Here’s a project for an agency dedicated to economic development and shared prosperity.
Rank all 50 U.S. states by measuring nine data sets: health, safety, housing, access to broadband, civic engagement, education, jobs, environment and income.
Makes sense, right? Each entry is a reliable indicator of what we might call the good life. People need a good job, an adequate salary, a comfortable home, good schools, easy and reliable online access, low crime, clean air and water and quality health care. Put all that together and chances are residents of these communities will be civically active. They will value their high standard of living and work to not let it slip away.
The Organization for Economic Cooperation and Development recently released the results of just such an analysis.
Alabama was in its customary position — near the bottom.

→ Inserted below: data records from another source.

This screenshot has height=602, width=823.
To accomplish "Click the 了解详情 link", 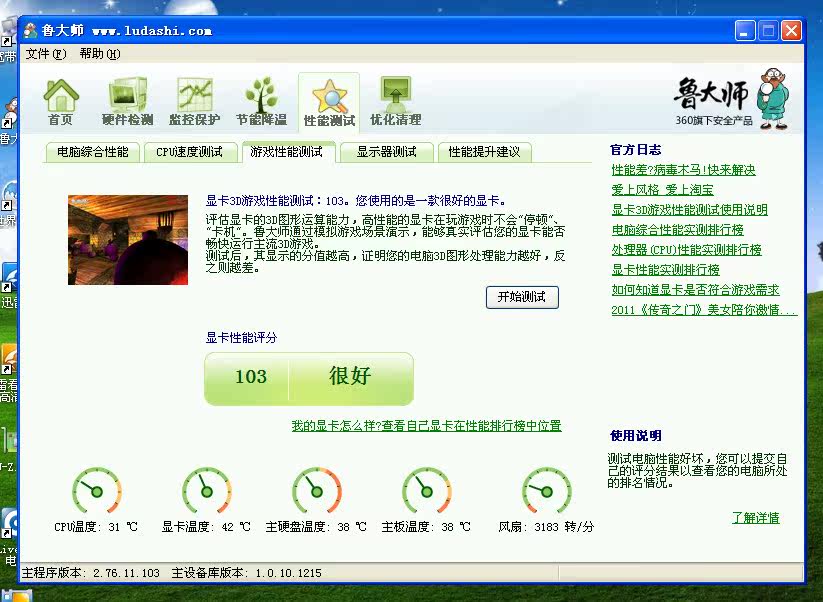I will pyautogui.click(x=755, y=518).
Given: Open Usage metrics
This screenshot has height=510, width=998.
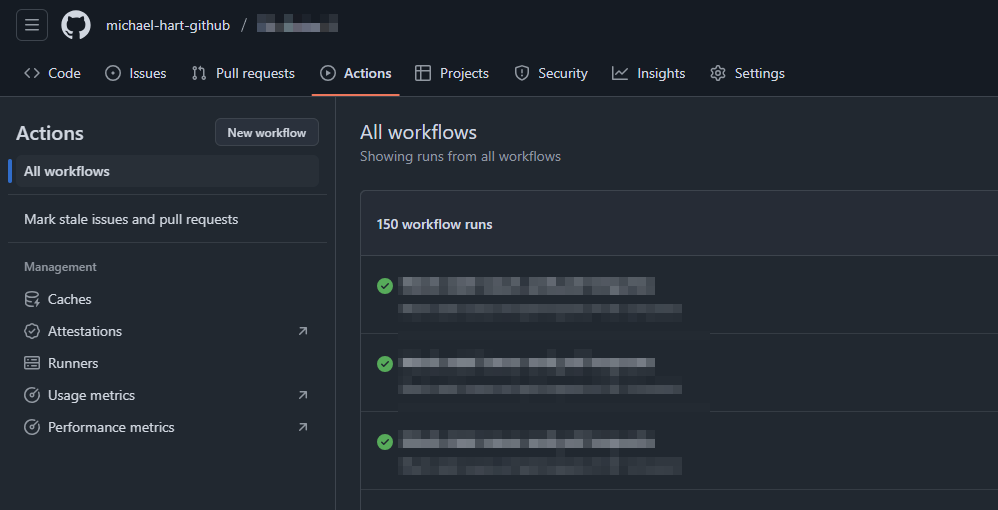Looking at the screenshot, I should pos(91,395).
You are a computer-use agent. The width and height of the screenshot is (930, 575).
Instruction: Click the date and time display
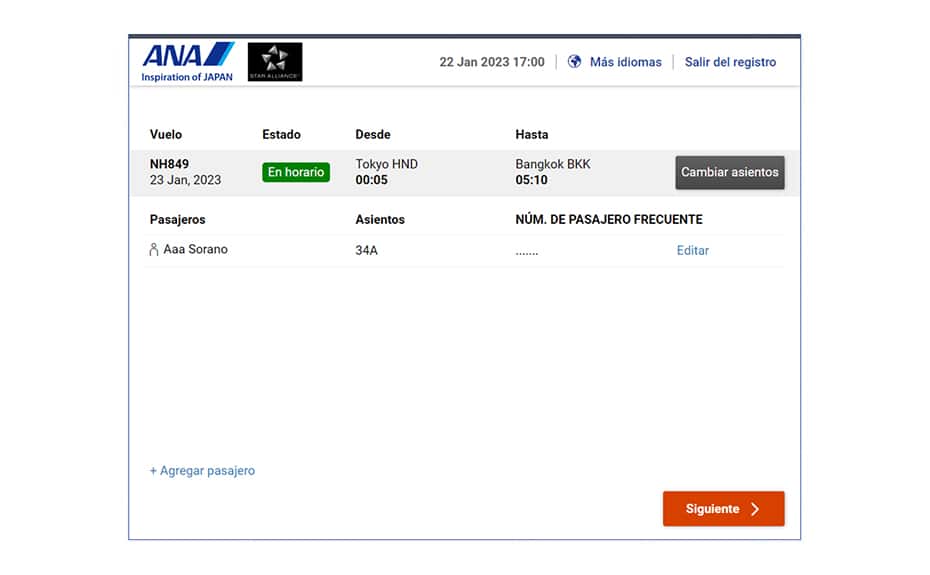pyautogui.click(x=492, y=62)
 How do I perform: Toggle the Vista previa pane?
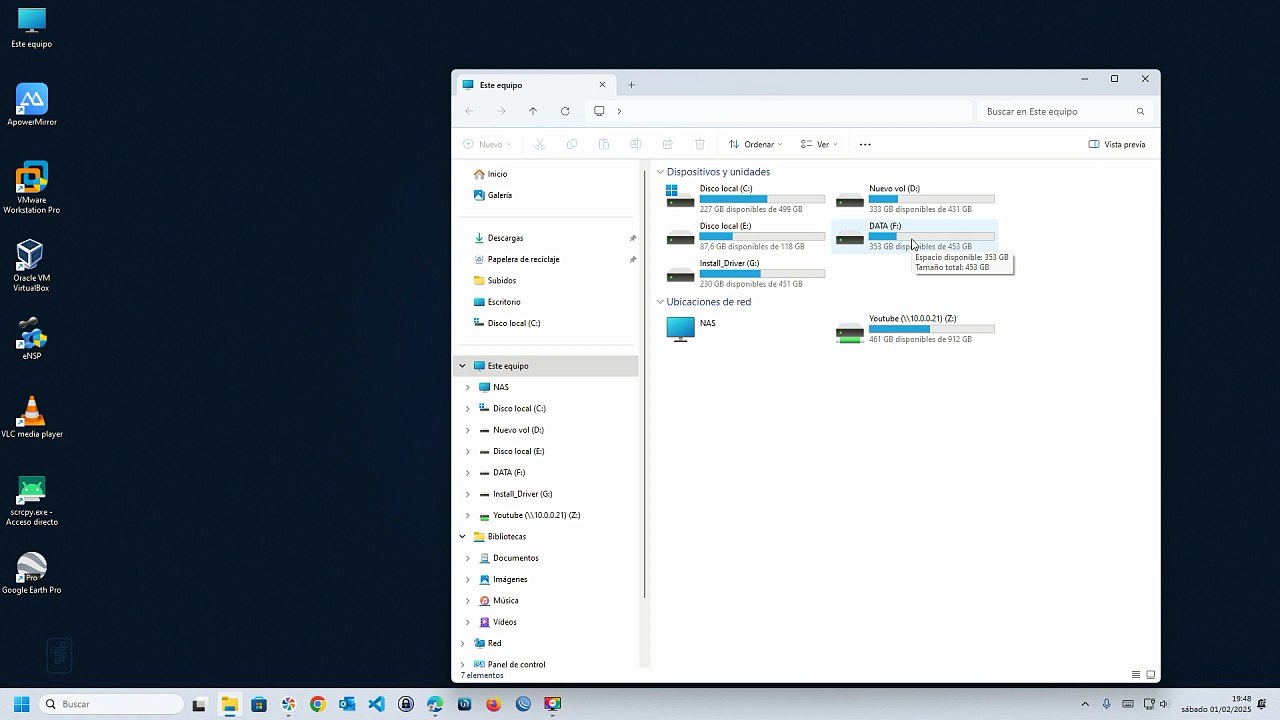(x=1117, y=144)
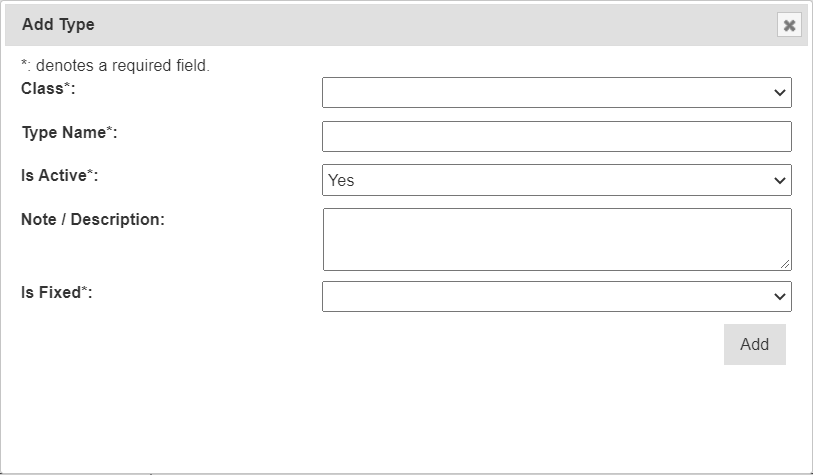Click the Is Fixed chevron arrow

click(780, 297)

Only Mississippi scored worse than Alabama, which was tied for next-to-last with Arkansas. With the exception of Virginia, the rest of the South was in the bottom half of the rankings.
The best states were in the Northeast and Midwest. New Hampshire scored highest, followed by Minnesota, Vermont and Iowa.

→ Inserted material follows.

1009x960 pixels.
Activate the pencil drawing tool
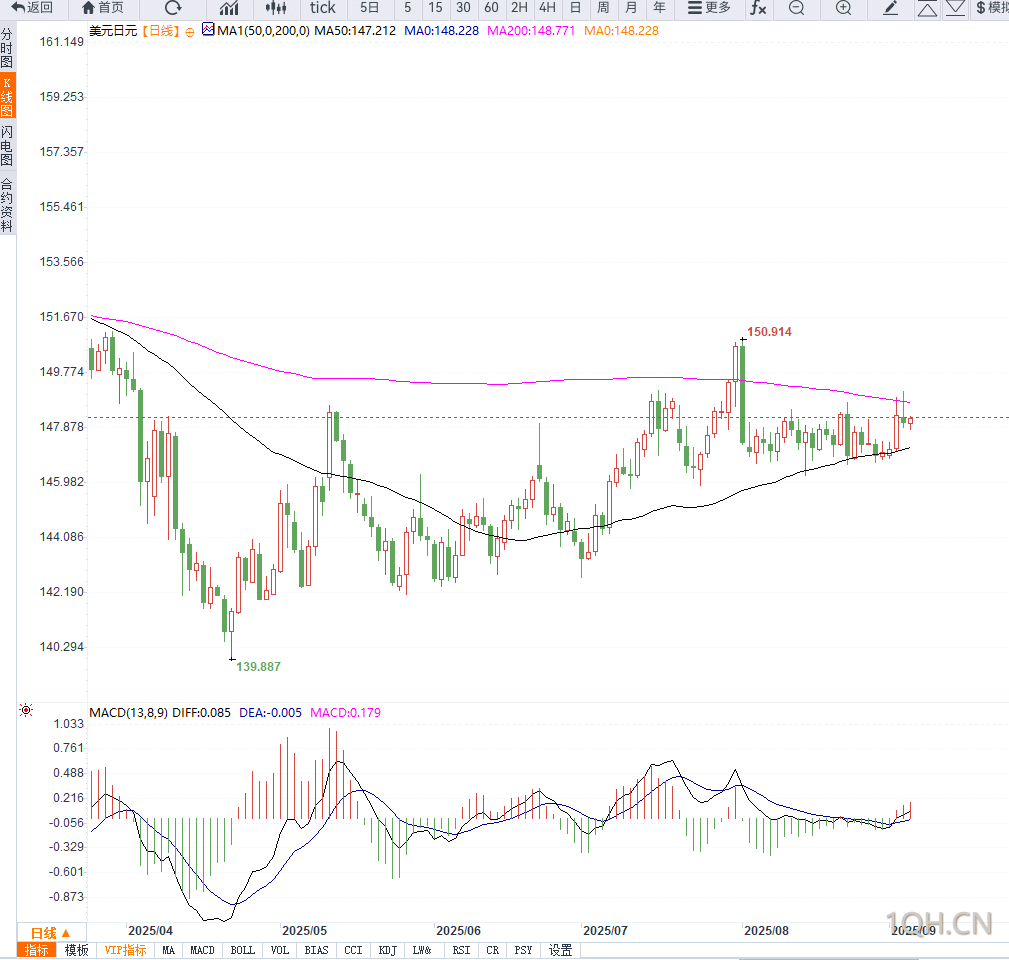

By now, such results are hardly a revelation to us in Alabama. In fact, the news would be if Alabama and its Southern neighbors were on the successful side of these rankings.

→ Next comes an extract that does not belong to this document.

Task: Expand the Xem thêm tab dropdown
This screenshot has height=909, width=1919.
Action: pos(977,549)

What strikes us is that Alabama’s shortcomings in those nine categories — health, safety, housing, access to broadband, civic engagement, education, jobs, environment and income — are mostly self-inflicted.
We are a state rich in natural resources. From the mountains in the north to the beautiful beaches in the south, Alabama offers a great variety of places to live and work. Our residents are hard-workers.
Yet, just as those quality-of-life indicators can be reinforced to the good, they can also create a downward pull that keeps a state like Alabama from rising from the bottom.
In fact, listen closely to most Alabama politicians and you’ll hear them bragging that while they wish for improvement, they won’t put any real effort into it. Nope, they’d rather play the role of proud Alabama conservative who is unwilling to embrace progress that would vastly improve the lives of Alabamians. It’s what these lousy politicians are conserving that troubles many Alabamians.
The good news is that Alabama is not eternally damned to poor quality-of-life indicators. We can reverse course. We can put a priority on quality public schools. We can tell our politicians to do more than talk about good schools; we can and should demand action, from them and ourselves.
We can put the same emphasis on our environment, our public-safety operations, our access to quality health care and so on. That’s how Alabama lifts itself from the bottom.